Manitoba Keewatinowi Okimakanak, which represents 26 northern Manitoba First Nations, said Daudrich’s remarks trivialize the dire circumstances people experiencing homelessness face, while also showing a “blatant disregard for the underlying issues that perpetuate this crisis.”
“It is a stark warning about the kind of leadership being offered … a leadership that may perpetuate harm to already marginalized groups rather than seeking to uplift and support them,” MKO said in a statement.
WATCH | See part of Daudrich’s Wednesday speech:
Manitoba Progressive Conservative Party leadership candidate Wally Daudrich joked to a group of party members this week he could reduce homelessness in Winnipeg by letting polar bears loose downtown.
Lauren Stone, the Progressive Conservative MLA for Midland and a spokesperson for the party’s leadership selection committee, declined to comment on Daudrich’s joke.
Daudrich is competing against Fort Whyte PC MLA Obby Khan to become the next leader of Manitoba’s Progressive Conservatives, who are seeking a new permanent leader to succeed former premier Heather Stefanson following her resignation in 2024.
Khan took to social media Friday to condemn what he called Daudrich’s “sick joke” and “callous attack” on homeless people.
Besides Khan, Portage la Prairie MLA Jeff Bereza is the first PC caucus member to publicly condemn Daudrich’s remarks.

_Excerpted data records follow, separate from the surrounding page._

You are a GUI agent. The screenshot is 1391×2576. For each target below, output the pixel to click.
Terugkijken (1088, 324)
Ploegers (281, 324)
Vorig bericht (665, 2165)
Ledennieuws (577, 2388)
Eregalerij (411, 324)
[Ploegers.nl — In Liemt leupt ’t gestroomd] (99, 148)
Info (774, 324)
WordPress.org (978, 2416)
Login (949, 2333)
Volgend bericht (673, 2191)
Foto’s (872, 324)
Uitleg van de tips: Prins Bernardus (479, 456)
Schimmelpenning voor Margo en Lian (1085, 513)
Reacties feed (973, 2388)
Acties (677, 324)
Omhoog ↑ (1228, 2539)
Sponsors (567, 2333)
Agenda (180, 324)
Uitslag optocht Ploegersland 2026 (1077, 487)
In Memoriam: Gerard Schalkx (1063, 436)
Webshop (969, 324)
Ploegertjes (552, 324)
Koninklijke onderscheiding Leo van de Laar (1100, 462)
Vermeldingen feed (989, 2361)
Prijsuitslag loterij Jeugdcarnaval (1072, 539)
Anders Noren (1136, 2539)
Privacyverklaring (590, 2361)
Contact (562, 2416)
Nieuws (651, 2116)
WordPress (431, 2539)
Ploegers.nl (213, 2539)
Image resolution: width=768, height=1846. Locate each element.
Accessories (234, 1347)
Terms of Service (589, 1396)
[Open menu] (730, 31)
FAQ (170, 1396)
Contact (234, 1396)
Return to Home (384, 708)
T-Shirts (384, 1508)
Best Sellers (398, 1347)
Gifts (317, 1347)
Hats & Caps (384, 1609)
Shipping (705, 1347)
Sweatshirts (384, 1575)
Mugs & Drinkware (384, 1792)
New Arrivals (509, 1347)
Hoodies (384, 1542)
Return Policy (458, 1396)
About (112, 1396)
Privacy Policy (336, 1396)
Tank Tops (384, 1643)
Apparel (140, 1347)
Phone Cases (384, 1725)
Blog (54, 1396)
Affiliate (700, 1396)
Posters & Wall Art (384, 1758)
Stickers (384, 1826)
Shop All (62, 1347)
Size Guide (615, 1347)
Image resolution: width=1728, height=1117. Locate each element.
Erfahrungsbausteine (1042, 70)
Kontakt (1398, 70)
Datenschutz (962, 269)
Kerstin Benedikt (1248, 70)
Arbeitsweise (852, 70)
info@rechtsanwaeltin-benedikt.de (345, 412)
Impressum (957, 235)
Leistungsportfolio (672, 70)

In a social media post, he said they were “insensitive, ignorant and downright harmful,” adding that they are only the latest in a number of disparaging comments he has made over the years.
As for Rempel-Ong, he said he is not working for Khan and has not yet made up his mind about his vote. The Siloam volunteer also said he signed up as a PC member in order to cast a vote in the 2021 PC leadership race and had previously supported the Manitoba Liberals.
He said he switched parties when it became clear to him the Liberals will not hold office in Manitoba.
The PCs serve as the Official Opposition to Manitoba’s NDP government and are led by interim leader Wayne Ewasko. The party plans to announce its new permanent leader on April 26.